Nitekim bu şekilde usulsüz bir tarzda araştırmaya başlarsanız pek çok çelişkiye düşecek farkına dahi varmayacaksınız. Bize saldırmak için çırpınırken vakitler konusunda yapılan hataları göremeyeceksiniz.
Zira böyle bir çalışma iki tarafın hangisi haklı diye ele alınır. Her iki tarafın gerekçeleri incelenerek doğru sonuca varılmaya çalışılır. Bir tarafı çürütmeye yönelik girişimler amigoluktan öte geçmez. Açıkçası bu iki araştırmacının tavrına bir İlahiyat fakültesindeki akademik anlayış açısından utandım doğrusu.
Bakınız bu beyefendiler yazıma cevap verirlerken şöyle demektedirler:
“Söz konusu iddianın gerçeği yansıtıp yansıtmadığını tespit etmek için Hanefî fıkıh eserlerine müracaat ettiğimizde şu ifadelere rastlamaktayız...” Sonra da dipnot açarak şu açıklamayı yapmak lüzumunu hissediyorlar:
“Hanefî fıkıh eserlerine müracaat etmemizin temel sebebi DİB’in söz konusu kararına eleştiri yöneltenlerin Hanefî mezhebine mensup olmalarından kaynaklanmaktadır.” (sh.484)
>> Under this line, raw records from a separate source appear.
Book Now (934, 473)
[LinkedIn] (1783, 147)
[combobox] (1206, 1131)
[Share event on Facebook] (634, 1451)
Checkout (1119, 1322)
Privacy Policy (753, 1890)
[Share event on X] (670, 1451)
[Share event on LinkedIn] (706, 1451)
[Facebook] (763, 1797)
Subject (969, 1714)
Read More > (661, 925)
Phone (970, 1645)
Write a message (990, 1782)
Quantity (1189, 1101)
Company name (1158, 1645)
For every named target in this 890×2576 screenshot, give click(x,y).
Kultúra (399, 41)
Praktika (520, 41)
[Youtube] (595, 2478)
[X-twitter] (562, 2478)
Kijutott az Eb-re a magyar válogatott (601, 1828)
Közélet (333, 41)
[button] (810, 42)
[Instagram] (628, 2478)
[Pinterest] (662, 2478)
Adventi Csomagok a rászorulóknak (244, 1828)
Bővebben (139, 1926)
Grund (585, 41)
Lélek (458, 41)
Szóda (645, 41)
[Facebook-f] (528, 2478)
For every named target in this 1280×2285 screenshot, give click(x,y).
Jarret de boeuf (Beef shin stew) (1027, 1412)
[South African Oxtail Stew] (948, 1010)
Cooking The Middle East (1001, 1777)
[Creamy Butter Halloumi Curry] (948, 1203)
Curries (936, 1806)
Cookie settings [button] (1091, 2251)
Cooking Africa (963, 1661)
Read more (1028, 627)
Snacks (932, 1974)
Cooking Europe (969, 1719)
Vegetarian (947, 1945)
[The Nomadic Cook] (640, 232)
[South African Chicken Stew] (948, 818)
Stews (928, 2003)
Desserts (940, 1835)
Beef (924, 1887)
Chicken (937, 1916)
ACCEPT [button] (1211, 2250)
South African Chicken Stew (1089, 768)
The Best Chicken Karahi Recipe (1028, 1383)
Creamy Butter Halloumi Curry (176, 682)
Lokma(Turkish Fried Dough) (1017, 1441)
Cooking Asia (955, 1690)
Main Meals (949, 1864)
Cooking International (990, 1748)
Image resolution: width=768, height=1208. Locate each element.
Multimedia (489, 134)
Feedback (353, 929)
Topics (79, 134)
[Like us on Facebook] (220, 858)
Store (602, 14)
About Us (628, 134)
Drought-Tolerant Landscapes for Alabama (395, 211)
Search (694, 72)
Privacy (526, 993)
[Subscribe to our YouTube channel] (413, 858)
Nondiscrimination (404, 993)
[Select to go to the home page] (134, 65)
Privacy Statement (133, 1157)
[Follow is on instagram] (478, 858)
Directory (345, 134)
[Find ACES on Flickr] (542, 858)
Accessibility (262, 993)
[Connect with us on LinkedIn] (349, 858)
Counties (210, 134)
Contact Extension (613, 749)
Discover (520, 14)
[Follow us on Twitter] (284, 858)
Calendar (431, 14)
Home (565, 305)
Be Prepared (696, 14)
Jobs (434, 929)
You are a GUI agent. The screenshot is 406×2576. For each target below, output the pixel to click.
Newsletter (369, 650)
Ne demek bu? Yani biz Hanefi, Şafii, Maliki veya Hanbeli kaynaklarına bakmayacağız ama mademki bunu yazan Hanefi onlardan cevap verelim. Peki Mutezile, Şii, Mürcie Cebriye olsa ne diyeceklerdi bu efendiler? Orası belli değil. Diyanet hangi mezhebe göre verdi o zaman onu da soruşturup ona göre de bir araştırma yapsalardı güzel olurdu! Bu arada mezhepsiz pek çok zatın kaynağına atıf yaptıklarını da belirtelim.
Benimseme ilkesi!
İmsak vakti ile ilgili bizim bir gazete makalemizde derin kaynaklar arayan bu iki akademisyen konu diğer tarafa gelince basın açıklamalarından medet ummaktadırlar. Şöyle ki:
“DİB’in basın açıklamasında her ne kadar XV. yüzyıldan itibaren uygulamanın -19 derece olduğu açıkça belirtilmemişse de 1949 yılında kurulan komisyonun söz konusu dereceyi kabul ettiği, fakat Başkanlığın, dinin kolaylaştırma ilkesi doğrultusunda 1982’den sonra -18 dereceyi benimsediği ifade edilmiştir.” (sh.491) Demek ki Diyanet'in benimsemesi bu beyefendiler için temel kaynaktır. Sihirli bir kolaylaştırma ve benimseme ilkesi onlara yetmektedir.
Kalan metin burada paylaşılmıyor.